Probably there is more price cutting to come.
U.S. refiner and retailer margins are each historically healthy, as is gasoline demand. Consumers have the benefits of flush supply and an average price discounted 76 cents under its year ago point.
While the upstream half of the petroleum business, exploration and production, is suffering lower oil prices, the downstream half–the whole downstream including refiners, retailers, and motorists–is having a fortuitous summer driving season.

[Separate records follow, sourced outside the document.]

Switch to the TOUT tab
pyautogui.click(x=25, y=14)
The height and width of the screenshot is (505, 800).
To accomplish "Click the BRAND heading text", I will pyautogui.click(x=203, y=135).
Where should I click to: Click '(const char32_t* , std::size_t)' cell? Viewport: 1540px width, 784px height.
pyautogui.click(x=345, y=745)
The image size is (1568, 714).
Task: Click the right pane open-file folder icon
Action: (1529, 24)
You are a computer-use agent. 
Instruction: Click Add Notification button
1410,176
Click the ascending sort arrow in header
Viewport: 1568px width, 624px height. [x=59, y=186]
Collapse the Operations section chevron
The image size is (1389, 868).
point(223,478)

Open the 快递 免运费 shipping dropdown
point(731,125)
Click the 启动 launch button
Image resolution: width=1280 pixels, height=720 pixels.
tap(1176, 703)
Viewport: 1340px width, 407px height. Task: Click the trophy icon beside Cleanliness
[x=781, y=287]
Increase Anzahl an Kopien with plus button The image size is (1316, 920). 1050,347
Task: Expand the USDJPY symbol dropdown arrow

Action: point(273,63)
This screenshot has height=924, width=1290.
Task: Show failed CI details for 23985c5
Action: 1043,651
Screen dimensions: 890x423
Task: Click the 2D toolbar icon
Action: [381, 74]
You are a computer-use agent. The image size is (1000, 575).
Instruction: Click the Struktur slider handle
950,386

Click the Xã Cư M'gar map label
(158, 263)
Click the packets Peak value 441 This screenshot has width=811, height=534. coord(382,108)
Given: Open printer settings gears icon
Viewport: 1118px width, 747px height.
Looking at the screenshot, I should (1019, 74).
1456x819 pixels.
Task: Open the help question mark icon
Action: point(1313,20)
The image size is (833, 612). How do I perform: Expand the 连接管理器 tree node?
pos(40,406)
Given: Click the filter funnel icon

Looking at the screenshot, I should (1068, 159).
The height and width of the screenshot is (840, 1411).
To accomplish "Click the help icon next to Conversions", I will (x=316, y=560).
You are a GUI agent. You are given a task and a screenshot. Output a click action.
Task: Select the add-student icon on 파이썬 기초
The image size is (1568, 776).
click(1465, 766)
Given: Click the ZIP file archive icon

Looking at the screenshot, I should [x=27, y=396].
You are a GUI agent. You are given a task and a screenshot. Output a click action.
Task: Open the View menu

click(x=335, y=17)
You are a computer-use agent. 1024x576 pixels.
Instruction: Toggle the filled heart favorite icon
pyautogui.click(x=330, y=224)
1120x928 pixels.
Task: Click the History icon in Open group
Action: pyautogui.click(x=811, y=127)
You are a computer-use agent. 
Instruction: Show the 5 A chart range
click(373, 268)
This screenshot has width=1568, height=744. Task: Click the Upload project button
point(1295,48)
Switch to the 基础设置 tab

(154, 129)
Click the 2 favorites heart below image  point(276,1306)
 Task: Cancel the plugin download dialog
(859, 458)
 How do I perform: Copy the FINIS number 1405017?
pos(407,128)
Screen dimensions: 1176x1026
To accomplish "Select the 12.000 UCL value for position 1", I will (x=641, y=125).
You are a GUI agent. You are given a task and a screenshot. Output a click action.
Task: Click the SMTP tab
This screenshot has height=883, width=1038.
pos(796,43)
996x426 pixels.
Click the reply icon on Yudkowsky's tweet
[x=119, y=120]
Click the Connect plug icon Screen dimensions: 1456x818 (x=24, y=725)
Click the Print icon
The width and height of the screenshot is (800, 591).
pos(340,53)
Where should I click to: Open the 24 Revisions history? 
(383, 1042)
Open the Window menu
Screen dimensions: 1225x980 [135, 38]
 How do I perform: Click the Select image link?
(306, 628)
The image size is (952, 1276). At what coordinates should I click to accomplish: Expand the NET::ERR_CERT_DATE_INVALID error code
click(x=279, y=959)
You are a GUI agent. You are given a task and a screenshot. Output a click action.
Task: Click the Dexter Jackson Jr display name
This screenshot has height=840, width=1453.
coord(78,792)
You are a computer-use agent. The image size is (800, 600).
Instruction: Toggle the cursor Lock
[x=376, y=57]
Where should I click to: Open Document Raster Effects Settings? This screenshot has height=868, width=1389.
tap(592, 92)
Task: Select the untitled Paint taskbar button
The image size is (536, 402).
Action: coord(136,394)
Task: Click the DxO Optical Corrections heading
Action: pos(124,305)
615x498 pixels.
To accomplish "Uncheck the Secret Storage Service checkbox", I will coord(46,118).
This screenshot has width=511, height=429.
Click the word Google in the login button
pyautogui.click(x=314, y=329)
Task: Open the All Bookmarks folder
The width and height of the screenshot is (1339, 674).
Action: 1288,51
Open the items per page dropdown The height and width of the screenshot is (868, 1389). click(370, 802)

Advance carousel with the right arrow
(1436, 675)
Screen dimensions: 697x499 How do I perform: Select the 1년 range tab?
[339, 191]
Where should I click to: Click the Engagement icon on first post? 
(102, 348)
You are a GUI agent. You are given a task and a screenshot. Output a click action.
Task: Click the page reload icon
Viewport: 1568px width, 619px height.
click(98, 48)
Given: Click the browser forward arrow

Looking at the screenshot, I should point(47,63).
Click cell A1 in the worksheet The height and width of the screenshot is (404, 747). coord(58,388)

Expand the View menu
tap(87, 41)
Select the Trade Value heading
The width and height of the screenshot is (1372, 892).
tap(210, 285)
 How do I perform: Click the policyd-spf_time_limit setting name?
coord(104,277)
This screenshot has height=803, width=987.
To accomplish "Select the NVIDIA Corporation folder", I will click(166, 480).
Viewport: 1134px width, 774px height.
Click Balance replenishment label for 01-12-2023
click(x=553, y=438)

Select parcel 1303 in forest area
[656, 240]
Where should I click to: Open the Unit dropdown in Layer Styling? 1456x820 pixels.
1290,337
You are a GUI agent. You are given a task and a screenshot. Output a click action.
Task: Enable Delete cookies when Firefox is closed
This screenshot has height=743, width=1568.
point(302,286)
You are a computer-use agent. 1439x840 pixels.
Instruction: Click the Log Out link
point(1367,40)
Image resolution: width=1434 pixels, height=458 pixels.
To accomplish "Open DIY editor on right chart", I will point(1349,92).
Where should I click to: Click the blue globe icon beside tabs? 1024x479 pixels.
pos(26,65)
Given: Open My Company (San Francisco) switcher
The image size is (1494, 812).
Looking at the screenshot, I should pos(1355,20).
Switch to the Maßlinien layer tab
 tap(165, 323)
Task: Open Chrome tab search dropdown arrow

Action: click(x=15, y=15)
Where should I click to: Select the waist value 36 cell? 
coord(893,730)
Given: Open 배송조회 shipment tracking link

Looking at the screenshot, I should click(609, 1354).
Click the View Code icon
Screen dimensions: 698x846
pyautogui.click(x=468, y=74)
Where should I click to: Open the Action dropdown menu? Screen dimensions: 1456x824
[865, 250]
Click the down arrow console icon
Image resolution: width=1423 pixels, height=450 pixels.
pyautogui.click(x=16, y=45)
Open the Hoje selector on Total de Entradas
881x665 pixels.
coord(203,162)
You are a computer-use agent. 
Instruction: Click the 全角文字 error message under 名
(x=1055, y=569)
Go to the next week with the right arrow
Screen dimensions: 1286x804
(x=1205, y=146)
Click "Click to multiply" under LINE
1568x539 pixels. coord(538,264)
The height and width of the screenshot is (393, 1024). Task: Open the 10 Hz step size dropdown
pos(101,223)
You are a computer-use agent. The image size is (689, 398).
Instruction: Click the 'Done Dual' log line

Gasoline prices have edged down with lower oil prices, and now oil has lost a lot more ground. U.S. refiners are running capacity at an overall 95.5%, more than meeting celebratory high national gasoline demand growth, and their margin on gasoline is in a wide smile.
Retailers, meanwhile, have in these two weeks reversed their ill margin fortune, recovering their deep loss of the prior two weeks and then some: Retail margin on regular had been slashed in half between June 26 and July 10, from 21.4 cents to 10.9 cents. It has swelled to 25.3 cents on July 24. For their part, motorists are demanding more gasoline and getting it, while paying far less than they did on July 25 last year.
Retailers currently have their best margin on gasoline since 2015 began.
Right now, the down price influences on crude outweigh the up influences, so current prices may prevail for a while. If they do, then flush refiner gasoline margins may well mean further sharing of that bounty via price cutting at the racks and dealer tankwagon (DTW). Retailer margin is no longer too narrow to allow street price cutting, and in some markets it is recovered so well that it may shrink back some. In Los Angeles, scene of the still mostly hobbled ExxonMobil refinery, margin on July 24 is more than 49 cents per gallon, after spending several days in bleeding red margin territory.
Year to date, retail margin on regular is close on 16 cents, beaten only by calendar-year 2014.
Camarillo, Calif.-based Lundberg Survey Inc. is an independent market research company specializing in the U.S. petroleum marketing and related industries.